My typical approach is to read the book first, and then start background research if I have time. One of the first things I stumbled upon was the K-pop group BTS, whose album WINGS was inspired by Demian. The music video for “Blood Sweat & Tears” explicitly references it. Apparently the book is very well-known in South Korea. I’m grateful to my boss, Maria, who recommended it!
Encounters with the Archdruid – John McPhee, 1971
We had a great discussion about this in the Nature and Environment book group. I particularly enjoyed the arguments about McPhee’s artifice—“he’s pulling the wool over our eyes,” said one person. The New York Times Magazine article had just come out, and it brought up the structure glyph in the chapter headings—the three triangles on the line balanced on a single triangle–which most of us would not have recognized otherwise. Encounters suffers in comparison to Desert Solitaire, which is so much more vivid, but it’s interesting and very timely. One of our members had known David Brower personally and gave us more insight into what he was like as a person, not the figurehead/symbol he is in McPhee’s book. The three archvillains—Charles Park, Charles Fraser, Floyd Dominy—feel more fleshed out. They get in some zingers, like Park talking about the number of children Brower has (“Population is pollution spelled inside out”), and cataloguing the minerals Brower’s house contains and where they came from. McPhee says about Brower:
When he is in the Yosemite, he seems to be packed in nostalgia, and he appears to be unaffected by the valley’s peeled-log Levittowns, its tent cities, its bumper-to-bumper traffic, and its newsstands—all results of what has been described as the fatal beauty of Yosemite. In all likelihood, he accepts Yosemite whole because the valley was already urbanized when he was young.
But Brower points out: “Wilderness was originally a nice place to go, but that is not what wilderness is for. Wilderness is the bank for the genetic variability of the earth.”
Some funny passages:
The trees were dead because the dunes were marching. Slowly, these enormous hills, shaped and reshaped by the wind, were moving south. They had already filled up half of Fraser’s lake, and, left alone, they would eventually fill it all. Five buzzards stood at the edge of the water. Fraser stood there, too, with the unconcealed look on his face of a man watching a major asset disappear. “We’ve got to stabilize these dunes,” he said.
Cans of beer are known as sandwiches in this red, dry, wilderness world. No one questions this, or asks the reason. They just call out “Sandwich, please!” and a can of Coors comes flying through the air. They catch the beer and drink it, and they put the aluminum tongues inside the cans. I threw a tongue in the river and was booed by everyone.

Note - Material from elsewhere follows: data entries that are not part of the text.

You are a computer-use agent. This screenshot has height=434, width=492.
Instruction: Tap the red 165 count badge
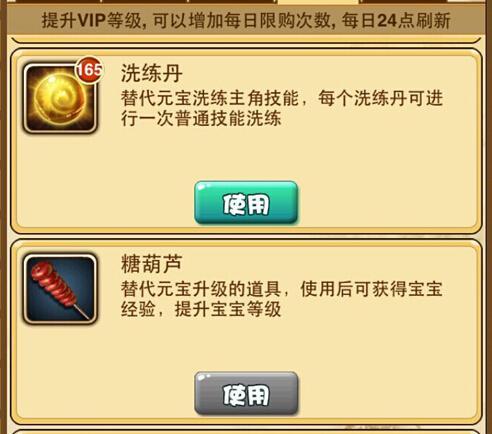pyautogui.click(x=89, y=70)
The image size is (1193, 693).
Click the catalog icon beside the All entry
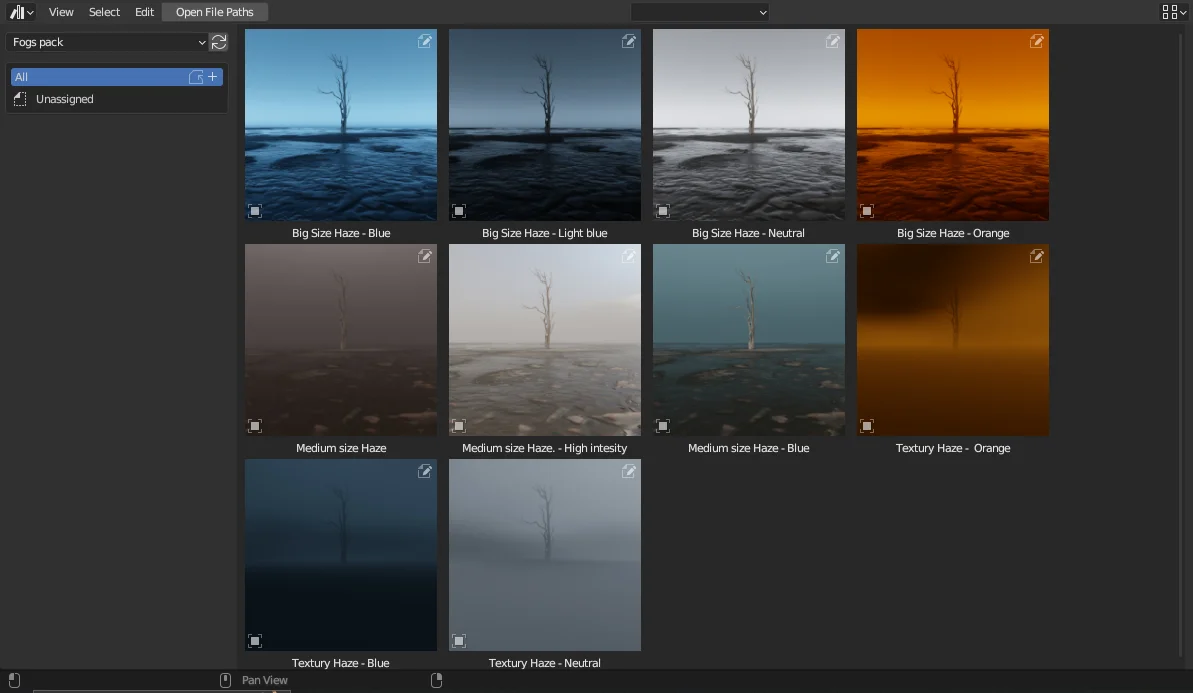(x=197, y=76)
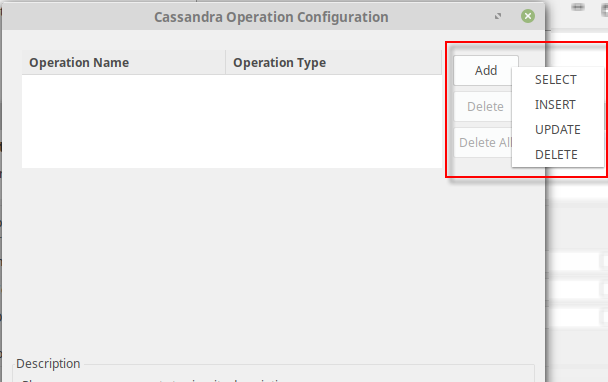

That story is part of what makes it feel like McPhee is creating a narrative performance rather than sharing his subjects’ feelings on these topics. But his observations are great:
Although there was no way for an automobile to get to Holden except by barge up Lake Chelan and then on a dirt road to the village, we saw there a high pile of gutted and rusted automobiles, which themselves had originally been rock in the earth and, in the end, in Holden, were crumbling slowly back into the ground.